Manolo nos ha dejado. Ninguno de sus familiares, de sus amigos y compañeros quisimos admitir hasta el último momento que esto fuera posible, y a pesar de la larga y penosa enfermedad, hoy nos sorprendemos huérfanos del hijo, del hermano, del tío, del amigo.
Manolo ha sido un ser humano completo. Se conmovía ante el arte (en cualquiera de sus formas) y transmitía a todos los que le rodeaban esa profunda sensación del alma, indescriptible y maravillosa, de aquel privilegiado que provisto de una profundísima sensibilidad era capaz de captar todo aquello que a los demás se nos escapaba.

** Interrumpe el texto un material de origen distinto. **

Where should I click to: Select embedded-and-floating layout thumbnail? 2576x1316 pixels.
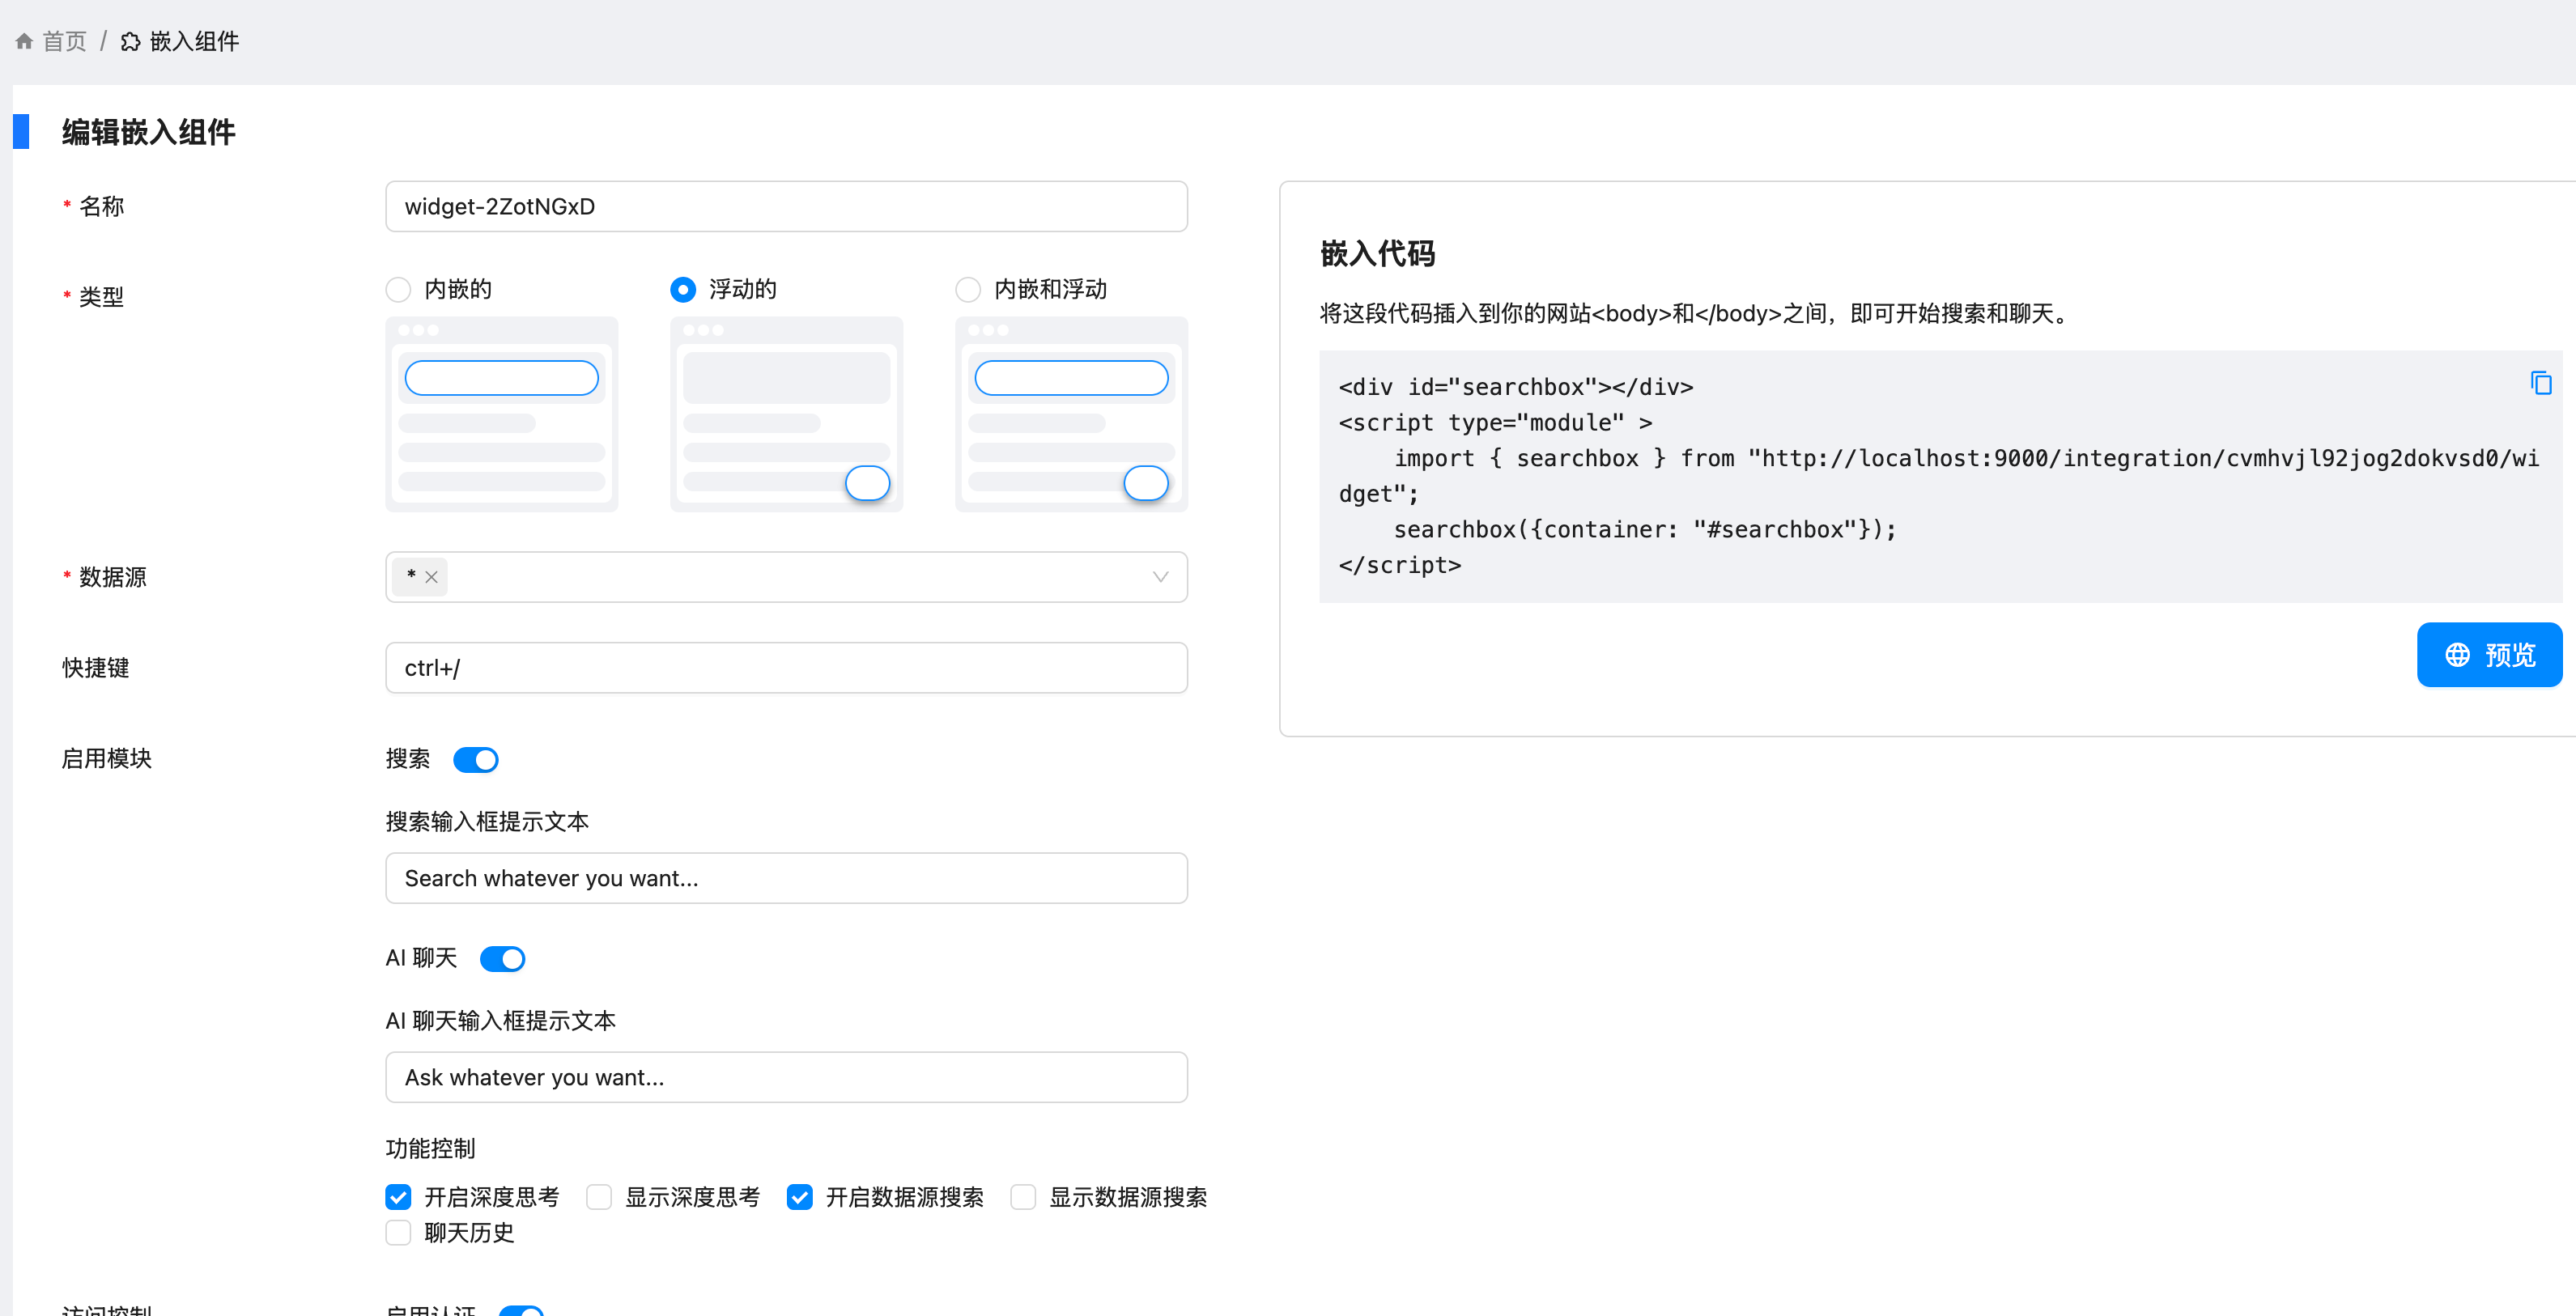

Esa misma sensibilidad que tenía para la música o para la literatura la extendía (no podía evitarlo) a todas sus actividades vitales. Pepe Prieto dijo una vez que Manolo «cultivaba la amistad». En efecto, la amistad esa inescrutable potencia del alma que hace que seres humanos vivan la misma experiencia, alejando la soledad la practicamos poco y la cultivamos menos. El amigo, la amiga, tiene que saber que estamos allí, no sólo cuando nos necesita, sino incluso cuando no nos necesita. Manolo lo sabía.
Esa enorme sensibilidad la llevó ¡cómo no! a su profesión. A muchas de las reuniones que compartíamos traía el caso médico y personal de algún enfermo que le preocupaba. Se le notaba atribulado, padecía con cada paciente, y como Manolo era transparente no podía ocultarlo. Como extraordinario docente, extendía esa sensibilidad a sus discípulos, y sus compañeros hemos admirado siempre en él la capacidad de atraer a los mejores profesionales, a médicos compasivos con el enfermo siguiendo sus enseñanzas.
Siempre estaba dispuesto a desarrollar su profesión, y como secretario de esta revista aportó imaginación, trabajo y profesionalidad. En ningún momento hemos querido admitir que este final pudiera ocurrir, y por ello no estamos preparados para vivir sin Manolo. El sacerdote en la misa dijo que aquellos que han amado vivirán para siempre. Manolo lo tiene asegurado.